Estratto del testo:
————

FUORI L’ITALIA DALLA GUERRA. 21 OTTOBRE IN PIAZZA A GHEDI, COLTANO E PALERMO. Comunicato della segreteria nazionale FGC
Il mondo è sull’orlo del baratro. In tutti i continenti si moltiplicano i focolai di guerra, accompagnati da una corsa agli armamenti senza precedenti dai tempi della Seconda Guerra Mondiale. La crisi capitalistica generalizzata, la competizione imperialista tra le vecchie e le nuove potenze del mondo capitalistico, le ambizioni di profitto delle oligarchie finanziarie di tutti i paesi minacciano oggi di trascinare i popoli nell’incubo di un nuovo conflitto mondiale.
In Europa, prosegue da un anno e mezzo la guerra che si combatte in Ucraina tra la NATO e la Federazione Russa, che appare ben lontana dal concludersi ma anzi vede svilupparsi nuove escalation con morti, profughi e devastazioni. In Medio Oriente, il massacro criminale portato avanti dal governo di Israele contro la popolazione di Gaza e la resistenza palestinese rischia di evolvere in un più conflitto più ampio in tutta la regione. In Africa, l’impressionante numero di otto colpi di Stato in tre anni ha dimostrato l’esistenza di una fortissima competizione tra le potenze capitalistiche per modificare le sfere di influenza esistenti. In Asia, è ritornata all’ordine del giorno la questione di Taiwan che si collega direttamente alle nuove alleanze militari statunitensi per la competizione con la Cina nell’Oceano Pacifico.

————

Voci dei dati:
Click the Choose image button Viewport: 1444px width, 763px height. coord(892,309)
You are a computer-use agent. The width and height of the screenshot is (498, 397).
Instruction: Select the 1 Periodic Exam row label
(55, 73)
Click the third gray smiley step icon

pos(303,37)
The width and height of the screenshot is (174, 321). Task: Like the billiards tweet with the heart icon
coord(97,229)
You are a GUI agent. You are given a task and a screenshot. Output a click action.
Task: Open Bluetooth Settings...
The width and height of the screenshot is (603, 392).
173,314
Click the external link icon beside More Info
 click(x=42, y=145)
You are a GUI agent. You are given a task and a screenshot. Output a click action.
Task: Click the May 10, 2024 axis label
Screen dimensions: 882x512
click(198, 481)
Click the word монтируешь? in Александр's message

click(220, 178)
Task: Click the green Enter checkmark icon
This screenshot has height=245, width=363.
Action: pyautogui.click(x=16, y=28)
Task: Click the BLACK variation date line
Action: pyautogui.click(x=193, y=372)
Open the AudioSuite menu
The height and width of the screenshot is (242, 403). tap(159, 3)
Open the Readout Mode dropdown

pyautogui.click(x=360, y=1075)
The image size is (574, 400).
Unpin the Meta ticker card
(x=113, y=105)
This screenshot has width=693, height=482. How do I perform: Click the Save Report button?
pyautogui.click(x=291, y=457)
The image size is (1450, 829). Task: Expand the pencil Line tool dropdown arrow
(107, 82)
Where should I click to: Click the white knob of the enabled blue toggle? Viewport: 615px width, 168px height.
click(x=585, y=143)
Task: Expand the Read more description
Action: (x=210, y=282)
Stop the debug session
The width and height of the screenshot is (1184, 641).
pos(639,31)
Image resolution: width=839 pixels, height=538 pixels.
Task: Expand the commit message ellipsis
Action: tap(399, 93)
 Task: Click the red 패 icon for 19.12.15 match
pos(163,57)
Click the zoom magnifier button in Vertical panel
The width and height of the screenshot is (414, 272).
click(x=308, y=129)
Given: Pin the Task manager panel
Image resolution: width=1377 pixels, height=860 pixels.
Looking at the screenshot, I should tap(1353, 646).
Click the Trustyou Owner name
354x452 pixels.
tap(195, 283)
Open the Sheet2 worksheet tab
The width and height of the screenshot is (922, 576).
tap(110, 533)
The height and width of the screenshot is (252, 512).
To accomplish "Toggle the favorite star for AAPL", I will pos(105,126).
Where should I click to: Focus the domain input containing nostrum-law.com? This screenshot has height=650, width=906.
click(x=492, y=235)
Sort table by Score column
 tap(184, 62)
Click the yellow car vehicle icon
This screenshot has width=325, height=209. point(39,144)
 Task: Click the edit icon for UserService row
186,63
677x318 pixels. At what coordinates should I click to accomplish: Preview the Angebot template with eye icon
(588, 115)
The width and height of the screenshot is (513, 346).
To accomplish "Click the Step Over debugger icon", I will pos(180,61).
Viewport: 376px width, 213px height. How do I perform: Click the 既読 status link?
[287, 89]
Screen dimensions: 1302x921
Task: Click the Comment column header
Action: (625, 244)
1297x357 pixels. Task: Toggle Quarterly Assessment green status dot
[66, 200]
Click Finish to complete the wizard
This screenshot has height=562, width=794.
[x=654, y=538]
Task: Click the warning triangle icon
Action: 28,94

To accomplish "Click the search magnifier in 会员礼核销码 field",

————

Stabilisci se ciascuna affermazione concorda con il comunicato, rispondendo sì o no e riportando alla lettera le parole del comunicato che lo decidono. (a) La guerra in Ucraina prosegue da un anno e mezzo. (b) In Africa si sono verificati cinque colpi di Stato in tre anni. (c) Il 21 ottobre si scende in piazza a Ghedi, Coltano e Napoli. Per questo lavoro i dati non sono necessari.

(a) Sì: «prosegue da un anno e mezzo la guerra che si combatte in Ucraina tra la NATO e la Federazione Russa».
(b) No: «l’impressionante numero di otto colpi di Stato in tre anni».
(c) No: «21 OTTOBRE IN PIAZZA A GHEDI, COLTANO E PALERMO».